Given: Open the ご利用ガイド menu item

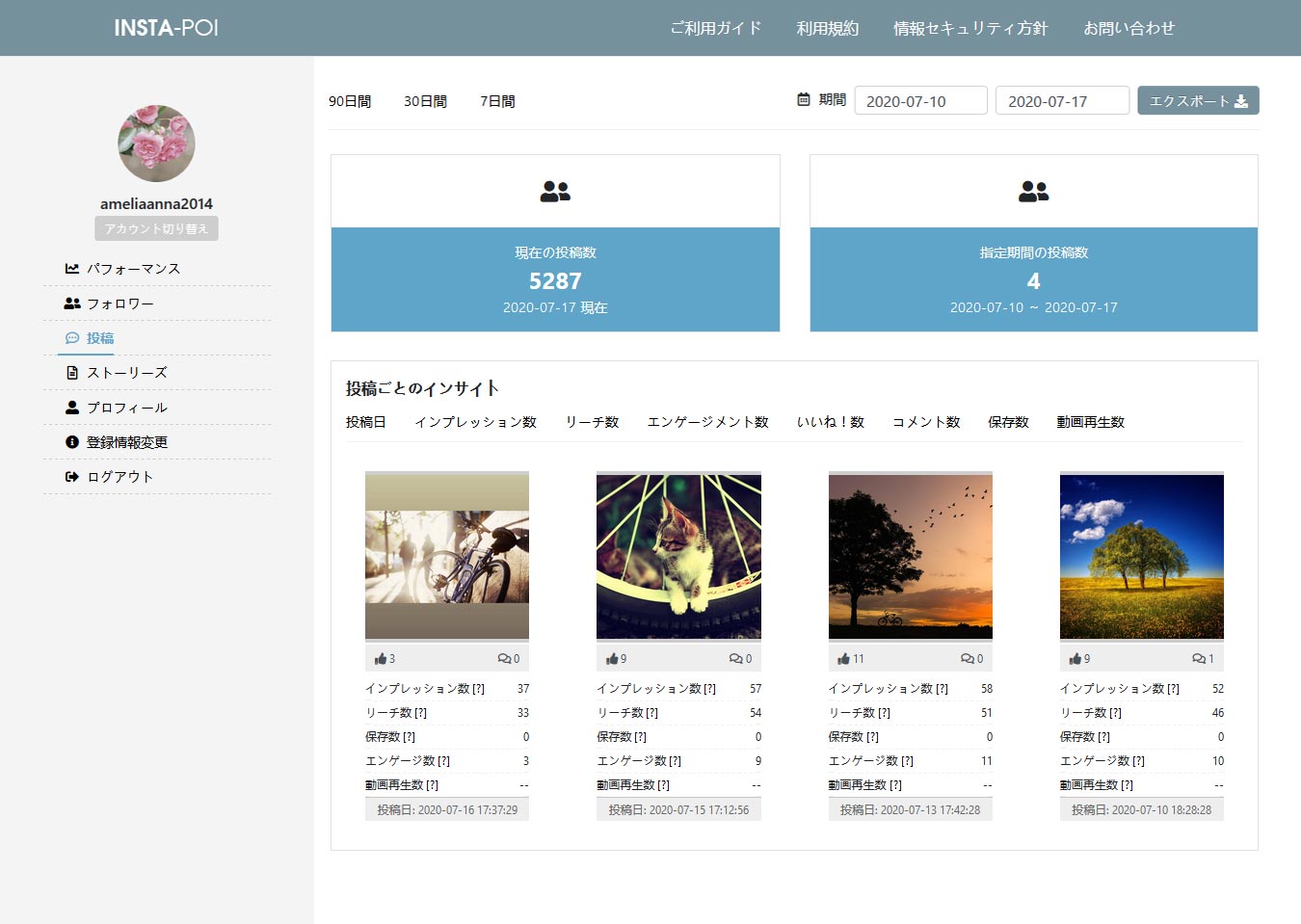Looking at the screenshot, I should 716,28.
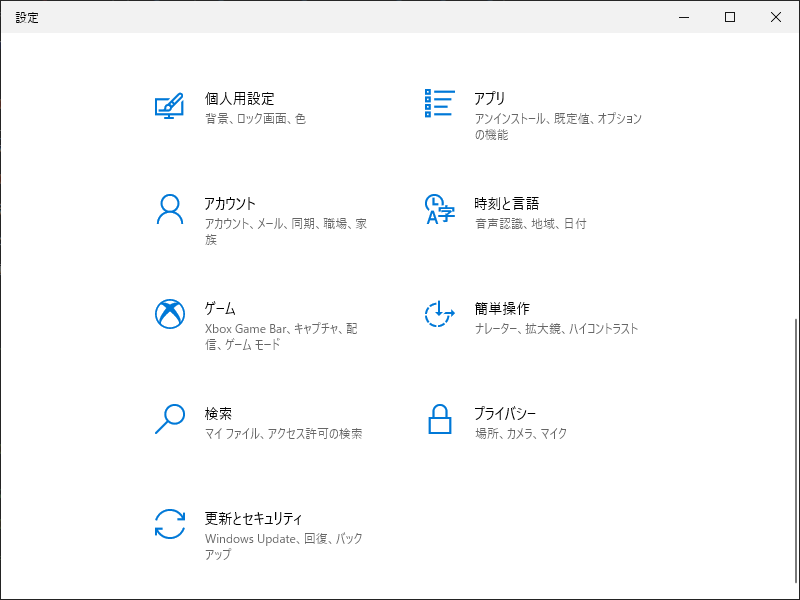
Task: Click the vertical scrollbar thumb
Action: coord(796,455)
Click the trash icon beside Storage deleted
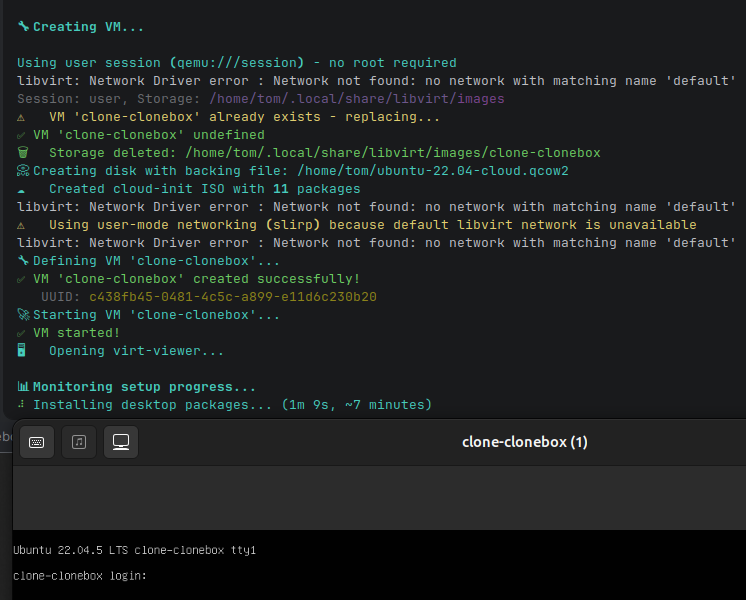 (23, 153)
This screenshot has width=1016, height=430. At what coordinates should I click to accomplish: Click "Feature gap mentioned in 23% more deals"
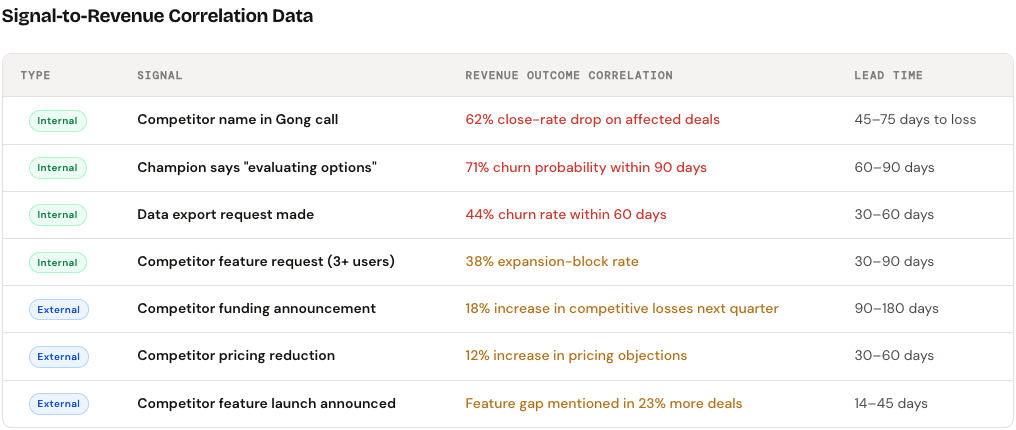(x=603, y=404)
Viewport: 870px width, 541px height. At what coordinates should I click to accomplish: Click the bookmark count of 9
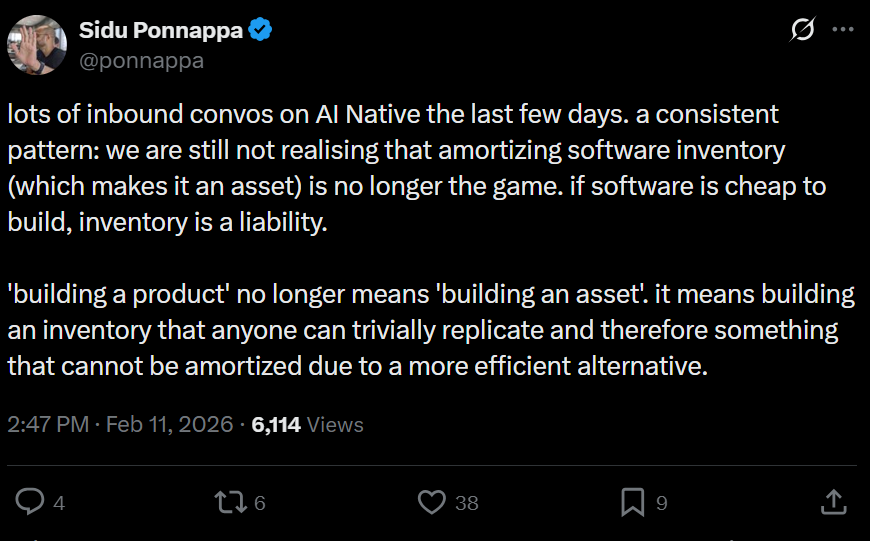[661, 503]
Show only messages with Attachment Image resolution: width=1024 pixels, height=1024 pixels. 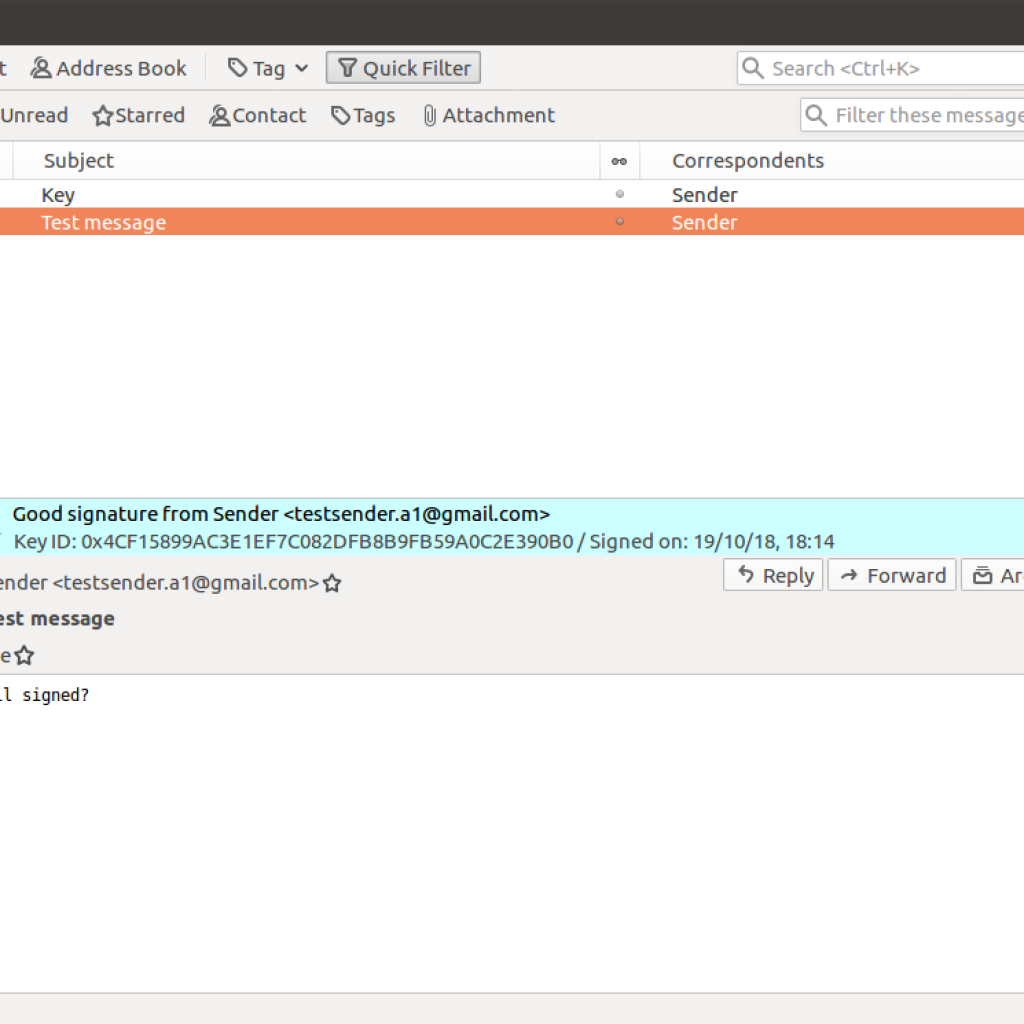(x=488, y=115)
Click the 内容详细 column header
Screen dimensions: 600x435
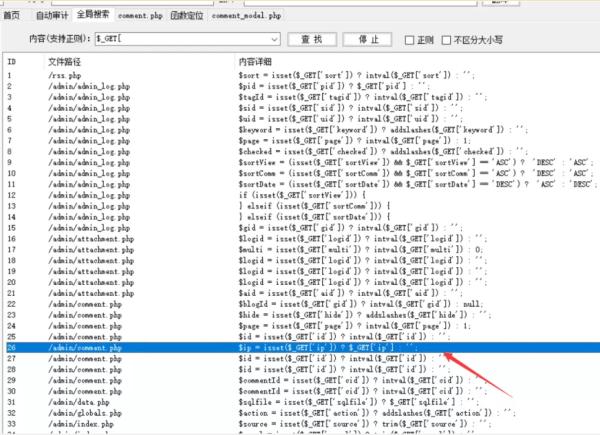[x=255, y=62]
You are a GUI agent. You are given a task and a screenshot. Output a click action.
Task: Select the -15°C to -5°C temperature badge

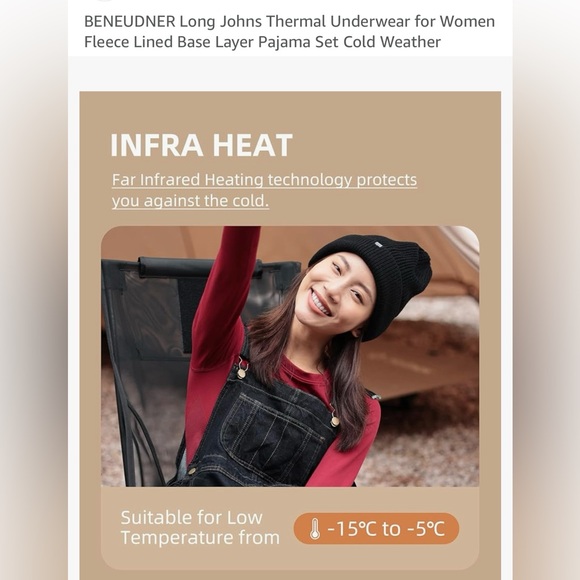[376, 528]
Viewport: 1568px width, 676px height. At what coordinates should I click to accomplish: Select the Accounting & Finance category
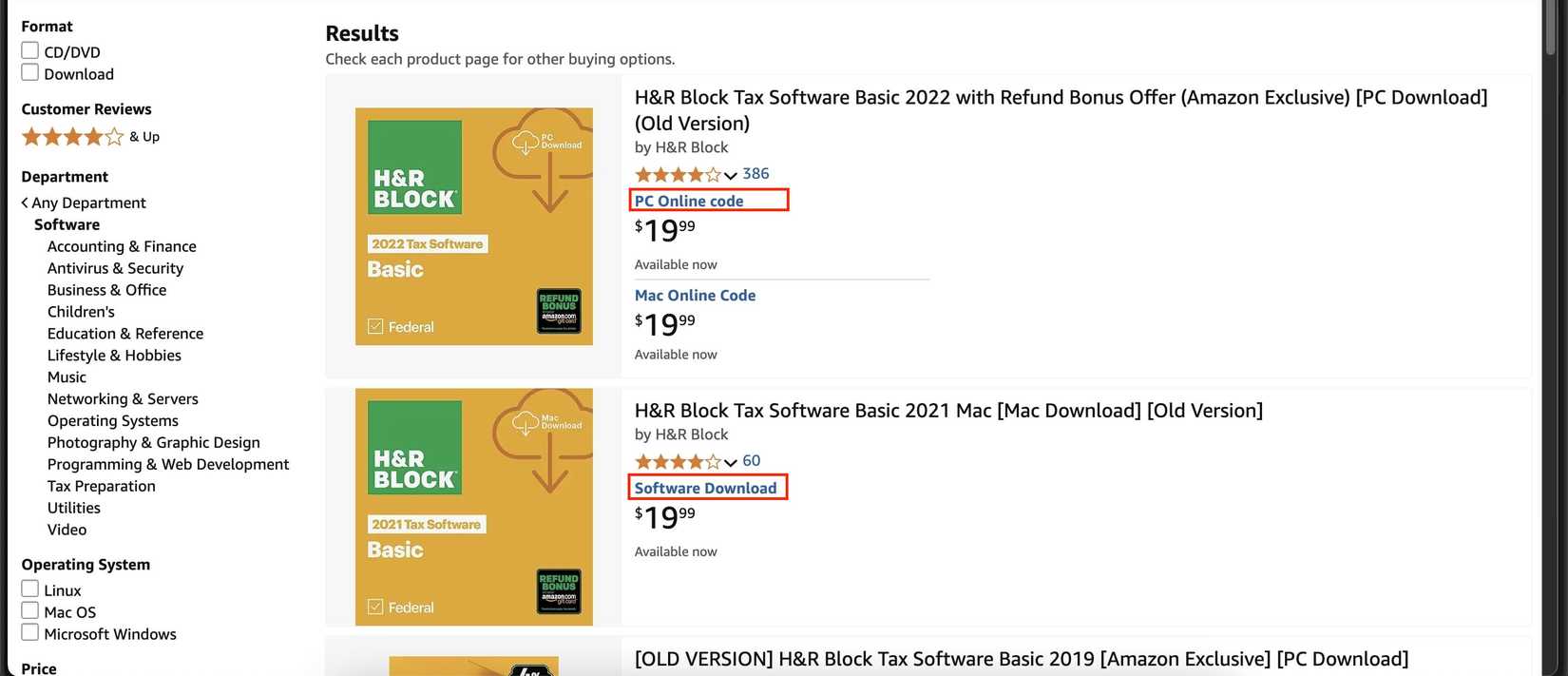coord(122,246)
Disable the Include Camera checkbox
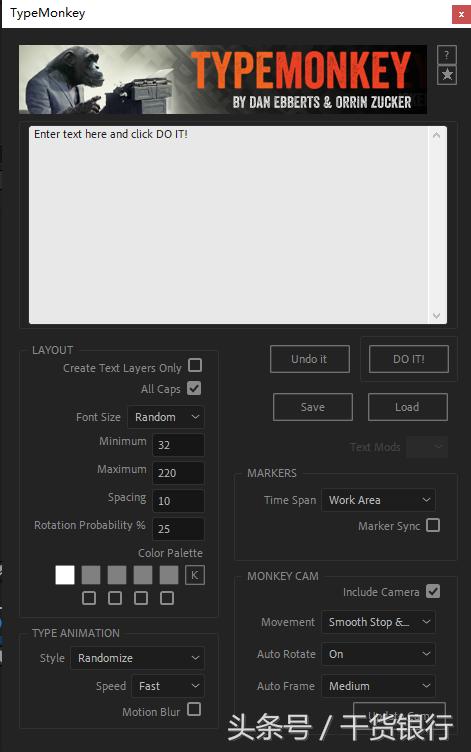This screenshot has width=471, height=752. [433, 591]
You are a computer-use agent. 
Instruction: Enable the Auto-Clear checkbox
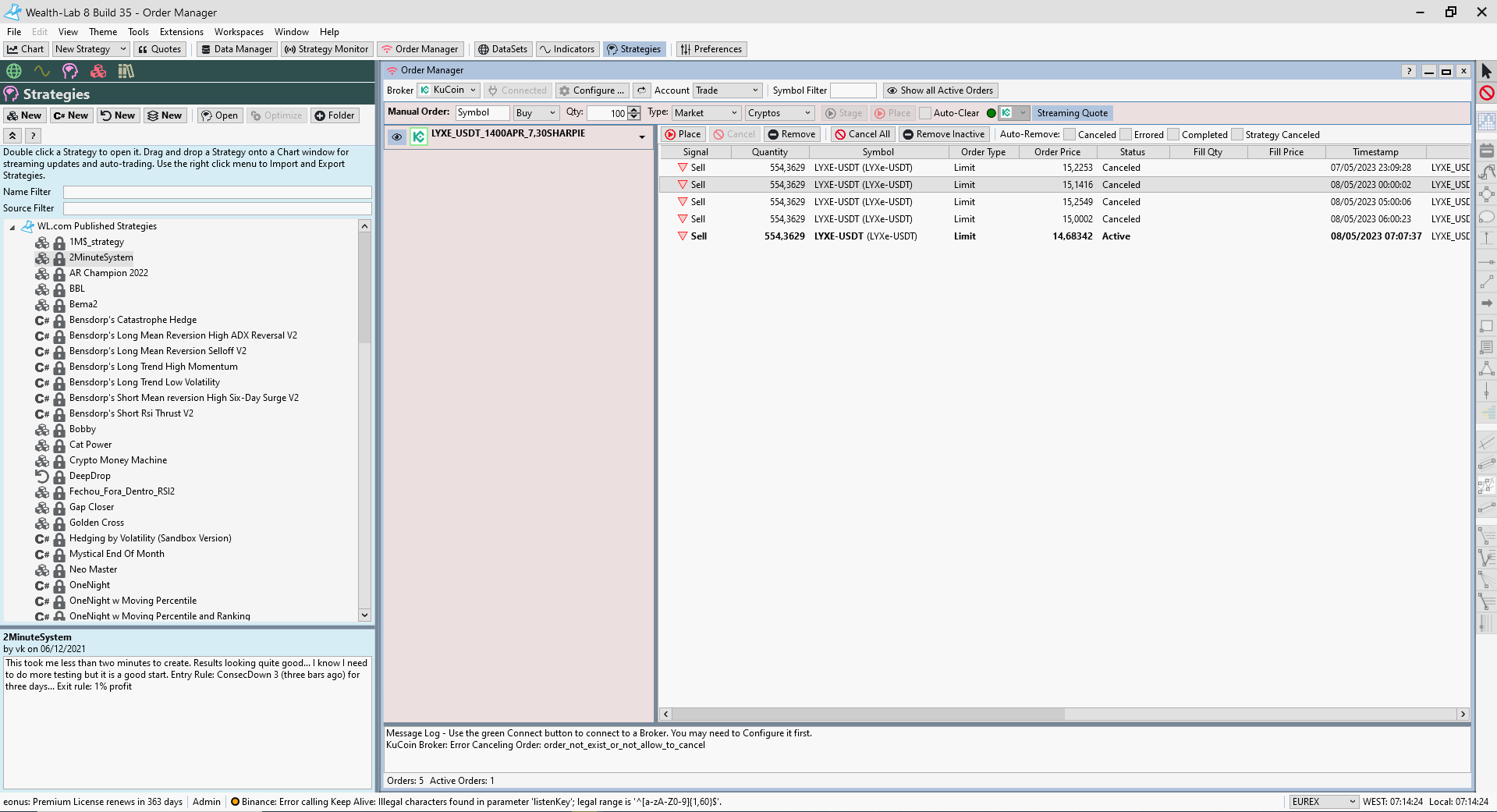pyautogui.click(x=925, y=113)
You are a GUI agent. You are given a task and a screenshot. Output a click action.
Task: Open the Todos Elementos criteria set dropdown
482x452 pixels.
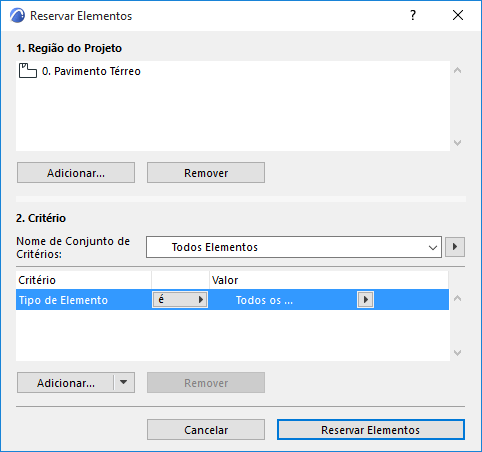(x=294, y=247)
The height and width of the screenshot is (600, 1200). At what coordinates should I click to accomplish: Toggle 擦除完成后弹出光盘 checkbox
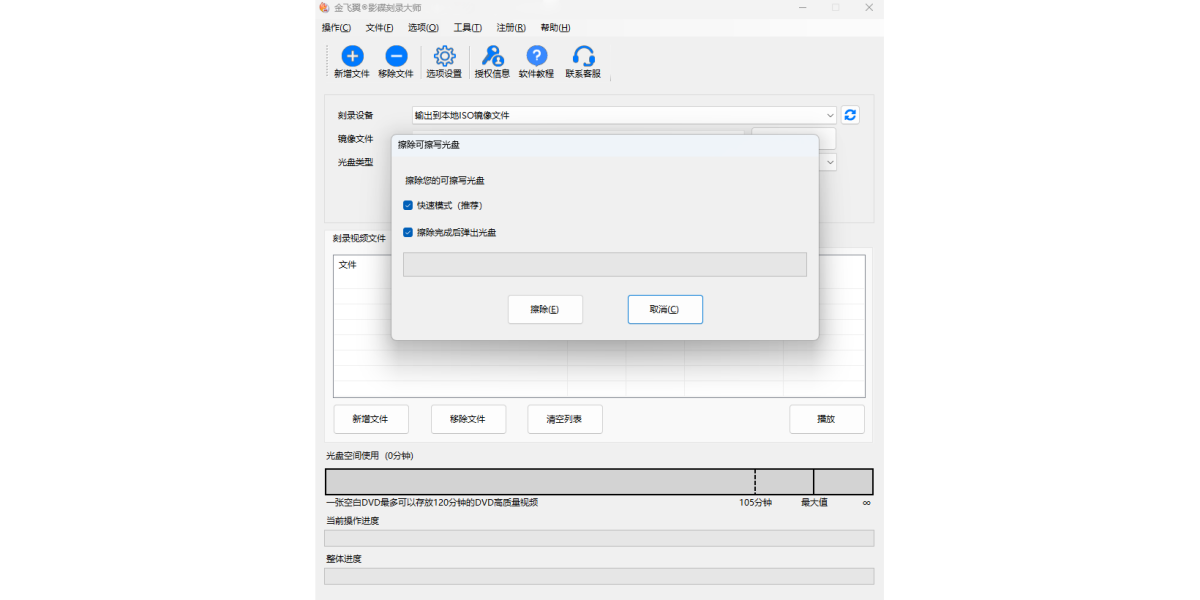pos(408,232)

######

* _WHAT IS BEING ASKED_
Reproduce exactly and only the lines from the "Screen dimensions: 600x435" line to the last line of the records above. Do not carry over any pictures.

* _WRITTEN REPLY_
Screen dimensions: 600x435
[x=255, y=62]
You are a GUI agent. You are given a task and a screenshot. Output a click action.
Task: Select the -15°C to -5°C temperature badge

[376, 528]
Viewport: 1568px width, 676px height. At what coordinates should I click to accomplish: Select the Accounting & Finance category
coord(122,246)
Disable the Include Camera checkbox
This screenshot has width=471, height=752. [433, 591]
You are a computer-use agent. 
Instruction: Enable the Auto-Clear checkbox
pyautogui.click(x=925, y=113)
You are a GUI agent. You are given a task and a screenshot. Output a click action.
Task: Open the Todos Elementos criteria set dropdown
482x452 pixels.
(x=294, y=247)
The height and width of the screenshot is (600, 1200). At what coordinates should I click to accomplish: Toggle 擦除完成后弹出光盘 checkbox
pos(408,232)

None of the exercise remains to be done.